The Aeneid is mostly myth. During the Age of Augustus, Virgil was asked to create the story of Rome's founding. It is important to note that there is another story about the founding of Rome involving the brothers Romulus and Remus. Both were said to have been suckled by a wolf. Later, Romulus kills his brother. The story of Romulus and Remus is also mentioned in the Aeneid. However, the epic poem does not focus on their adventures, but merely relates how they were necessary for the fate of the future republic and empire.
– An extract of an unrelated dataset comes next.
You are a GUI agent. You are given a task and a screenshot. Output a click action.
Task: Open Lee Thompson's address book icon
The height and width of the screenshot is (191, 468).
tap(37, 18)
Instead, the poem focuses on the adventures of Aeneas, a Trojan soldier returning home after the end of the war. The Trojan War, too, figures somewhere between myth and actual historical record. During the Bronze Age, there was conflict between Troy (which is said to have been in what is now Turkey) and the Mycenaean kingdom.
While some aspects of the poem are probably true, others are totally mythological. For example, in Book IV of the Aeneid, one of the best-known chapters, Aeneas falls in love with the Carthaginian queen Dido, but abandons her to fulfill his fated duty of founding Rome. In her grief, she commits suicide. It is very possible that Aeneas traveled to Carthage (what would now be Libya) and fell in love with a woman, then abandoned her.
On the other hand, Aeneas is said to have been the son of the prince Anchises and the goddess Venus. This aspect of his lineage is impossible. However, connecting Aeneas to a goddess explains why he is extraordinary and why he was fated to carry out such a monumental task.